Luego aparece una voz, otra que, por momentos, parece ser la misma. Es la voz de la escritora, que habla de Bruno, de X y de su padre muerto. Está en Buenos Aires. Allí recibe la llamada que la trae de regreso a Colombia. Todo es igual y distinto a la vez. Todavía no sabe si va o viene. Pasan los días y ella reflexiona sobre lo que fue y lo que ahora es, se hace preguntas, les hace preguntas a los otros, habla con Bruno y con su madre; Bruno le cuenta historias, le habla de sueños; su madre comenta recuerdos, y la reprende aún. Ella entiende que no ha aprendido, después de tanto tiempo, que no ha podido desprenderse del dolor que ha traído consigo el silencio; no ha sabido aprender cómo reemplazar sus recuerdos con otros nuevos, como lo hace su madre, para verlo una vez más a su padre y, en lugar de callarse, hablarle, por lo menos un poco más que antes. “Un día se lo dije a mi madre. Le dije: quizá eso significa morirse”. Entonces, llora, como una niña, como Catalina, que se ha quedado tumbada en el suelo pensando en Ricky, en Aníbal, en Gabito, en su abuela y en su padre, esperando que los días pasen y se lleven consigo todo eso que nunca aprendió.

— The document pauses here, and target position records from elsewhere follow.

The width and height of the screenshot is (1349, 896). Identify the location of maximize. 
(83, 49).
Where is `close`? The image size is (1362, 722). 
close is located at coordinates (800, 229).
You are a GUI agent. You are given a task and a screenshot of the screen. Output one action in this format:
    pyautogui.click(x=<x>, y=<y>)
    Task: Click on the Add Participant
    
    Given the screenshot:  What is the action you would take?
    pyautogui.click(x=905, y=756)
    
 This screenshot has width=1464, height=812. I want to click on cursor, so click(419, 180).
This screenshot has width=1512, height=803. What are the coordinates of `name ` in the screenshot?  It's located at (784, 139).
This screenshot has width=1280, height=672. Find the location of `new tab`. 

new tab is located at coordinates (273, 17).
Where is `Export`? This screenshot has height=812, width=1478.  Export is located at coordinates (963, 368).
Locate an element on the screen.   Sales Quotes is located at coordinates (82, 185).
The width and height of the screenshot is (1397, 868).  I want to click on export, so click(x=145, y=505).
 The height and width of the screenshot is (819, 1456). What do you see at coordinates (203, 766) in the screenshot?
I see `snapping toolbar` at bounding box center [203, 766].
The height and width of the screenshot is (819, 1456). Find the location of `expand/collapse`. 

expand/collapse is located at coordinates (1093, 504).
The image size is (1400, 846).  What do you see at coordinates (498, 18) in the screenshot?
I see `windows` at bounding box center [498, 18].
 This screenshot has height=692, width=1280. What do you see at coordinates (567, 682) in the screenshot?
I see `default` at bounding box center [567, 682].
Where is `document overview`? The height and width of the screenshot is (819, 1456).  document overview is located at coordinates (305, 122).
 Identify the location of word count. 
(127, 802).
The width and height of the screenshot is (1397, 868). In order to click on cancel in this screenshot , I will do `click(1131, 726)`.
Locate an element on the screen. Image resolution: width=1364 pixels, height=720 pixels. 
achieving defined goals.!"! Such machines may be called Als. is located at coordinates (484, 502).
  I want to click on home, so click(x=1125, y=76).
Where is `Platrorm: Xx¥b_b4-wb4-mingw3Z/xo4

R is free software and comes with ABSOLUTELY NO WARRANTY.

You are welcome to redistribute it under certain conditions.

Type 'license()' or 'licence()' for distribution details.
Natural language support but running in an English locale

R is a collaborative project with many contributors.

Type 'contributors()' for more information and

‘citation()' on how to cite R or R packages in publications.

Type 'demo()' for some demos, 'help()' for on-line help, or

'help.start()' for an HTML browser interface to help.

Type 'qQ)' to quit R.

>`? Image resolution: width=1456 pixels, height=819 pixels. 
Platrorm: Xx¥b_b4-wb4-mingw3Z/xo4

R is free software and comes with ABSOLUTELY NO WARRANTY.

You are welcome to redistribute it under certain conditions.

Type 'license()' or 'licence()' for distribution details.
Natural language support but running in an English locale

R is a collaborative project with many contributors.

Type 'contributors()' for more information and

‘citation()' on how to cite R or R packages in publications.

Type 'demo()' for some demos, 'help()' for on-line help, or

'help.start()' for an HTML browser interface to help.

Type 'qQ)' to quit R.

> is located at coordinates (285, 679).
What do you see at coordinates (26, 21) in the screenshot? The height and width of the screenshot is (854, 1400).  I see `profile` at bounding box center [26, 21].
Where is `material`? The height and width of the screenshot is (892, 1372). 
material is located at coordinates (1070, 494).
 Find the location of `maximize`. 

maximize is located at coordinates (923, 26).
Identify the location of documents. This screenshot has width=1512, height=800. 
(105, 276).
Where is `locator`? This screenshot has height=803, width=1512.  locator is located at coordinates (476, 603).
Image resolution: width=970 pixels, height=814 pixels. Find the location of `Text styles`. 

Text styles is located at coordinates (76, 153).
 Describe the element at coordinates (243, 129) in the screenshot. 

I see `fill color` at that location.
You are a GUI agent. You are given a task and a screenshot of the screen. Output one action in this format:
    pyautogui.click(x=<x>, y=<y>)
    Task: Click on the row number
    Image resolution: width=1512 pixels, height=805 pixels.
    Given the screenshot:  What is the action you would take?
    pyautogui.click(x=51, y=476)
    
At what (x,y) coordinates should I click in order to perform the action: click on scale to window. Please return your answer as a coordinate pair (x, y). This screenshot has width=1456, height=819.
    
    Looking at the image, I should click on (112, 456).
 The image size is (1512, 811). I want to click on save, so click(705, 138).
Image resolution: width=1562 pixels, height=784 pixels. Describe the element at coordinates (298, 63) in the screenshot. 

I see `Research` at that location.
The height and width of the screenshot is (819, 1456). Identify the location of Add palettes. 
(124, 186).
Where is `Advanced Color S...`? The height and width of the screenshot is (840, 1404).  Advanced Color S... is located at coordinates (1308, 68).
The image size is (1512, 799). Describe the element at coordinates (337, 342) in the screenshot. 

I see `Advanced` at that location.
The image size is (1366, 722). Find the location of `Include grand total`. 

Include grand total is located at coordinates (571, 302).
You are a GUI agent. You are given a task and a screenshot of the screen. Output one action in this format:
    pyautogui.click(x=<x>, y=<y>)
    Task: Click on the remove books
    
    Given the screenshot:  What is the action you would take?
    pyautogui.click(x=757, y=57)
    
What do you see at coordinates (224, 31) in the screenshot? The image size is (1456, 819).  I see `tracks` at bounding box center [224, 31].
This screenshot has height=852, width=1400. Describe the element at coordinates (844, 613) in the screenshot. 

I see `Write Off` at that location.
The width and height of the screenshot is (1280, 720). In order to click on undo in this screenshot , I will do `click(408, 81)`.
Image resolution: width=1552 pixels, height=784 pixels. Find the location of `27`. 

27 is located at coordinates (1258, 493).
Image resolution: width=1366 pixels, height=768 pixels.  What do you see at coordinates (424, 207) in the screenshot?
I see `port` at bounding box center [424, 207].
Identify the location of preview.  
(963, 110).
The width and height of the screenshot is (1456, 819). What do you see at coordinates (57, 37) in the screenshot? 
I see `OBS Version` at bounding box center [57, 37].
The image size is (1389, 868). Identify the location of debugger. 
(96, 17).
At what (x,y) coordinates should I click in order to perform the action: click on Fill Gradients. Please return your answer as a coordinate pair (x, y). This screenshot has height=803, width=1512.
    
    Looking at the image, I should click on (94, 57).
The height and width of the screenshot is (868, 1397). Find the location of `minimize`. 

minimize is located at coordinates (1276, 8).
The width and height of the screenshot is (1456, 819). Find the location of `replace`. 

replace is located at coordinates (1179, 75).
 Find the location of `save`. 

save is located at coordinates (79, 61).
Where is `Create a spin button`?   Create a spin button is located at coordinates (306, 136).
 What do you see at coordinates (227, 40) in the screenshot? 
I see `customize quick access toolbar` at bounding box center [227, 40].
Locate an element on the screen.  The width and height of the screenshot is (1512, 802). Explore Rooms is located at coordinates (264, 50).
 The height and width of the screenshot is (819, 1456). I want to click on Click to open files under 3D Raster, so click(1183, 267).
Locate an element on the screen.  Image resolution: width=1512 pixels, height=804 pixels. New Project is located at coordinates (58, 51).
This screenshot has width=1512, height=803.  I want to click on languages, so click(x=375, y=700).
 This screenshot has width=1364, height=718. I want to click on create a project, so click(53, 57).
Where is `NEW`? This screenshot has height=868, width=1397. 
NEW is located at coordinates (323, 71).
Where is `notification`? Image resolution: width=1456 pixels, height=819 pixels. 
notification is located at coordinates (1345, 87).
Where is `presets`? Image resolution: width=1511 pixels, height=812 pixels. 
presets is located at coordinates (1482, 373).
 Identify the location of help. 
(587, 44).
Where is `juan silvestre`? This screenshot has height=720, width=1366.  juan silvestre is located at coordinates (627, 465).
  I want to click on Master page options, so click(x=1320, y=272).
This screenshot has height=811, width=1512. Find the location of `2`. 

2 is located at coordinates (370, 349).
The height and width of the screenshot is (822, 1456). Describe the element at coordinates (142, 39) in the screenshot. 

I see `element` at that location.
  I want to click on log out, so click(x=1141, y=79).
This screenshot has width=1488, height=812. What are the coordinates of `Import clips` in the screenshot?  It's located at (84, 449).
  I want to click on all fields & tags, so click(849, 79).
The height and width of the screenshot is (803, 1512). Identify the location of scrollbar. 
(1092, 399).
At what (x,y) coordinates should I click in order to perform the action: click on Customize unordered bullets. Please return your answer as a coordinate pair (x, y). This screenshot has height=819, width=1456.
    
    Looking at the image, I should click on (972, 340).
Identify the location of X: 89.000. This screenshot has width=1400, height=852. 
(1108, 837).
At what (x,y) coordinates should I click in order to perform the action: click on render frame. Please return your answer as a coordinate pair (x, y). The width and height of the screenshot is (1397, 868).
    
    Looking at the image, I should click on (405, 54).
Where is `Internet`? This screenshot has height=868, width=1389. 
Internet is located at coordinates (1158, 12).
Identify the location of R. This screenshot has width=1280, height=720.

Tal vez, Catalina no existe, le escribí a Margarita García Robayo. Tal vez, Catalina soy yo… Me levanté de la silla y le dije a T que estaba llorando. Ella me dijo que lo entendía, claro. Había terminado el libro y me sentía golpeado. Qué libro, qué puto libro. No le escribí a N. Me quedé viendo a la ventana, mientras pasaban las horas, pensando en mi padre, y en eso que estaba escribiendo sobre él, pero que no era para él. Y volví a llorar. Abrí el libro una vez más y leí: “Ojalá estemos muertos, ojalá esto sea la eternidad”.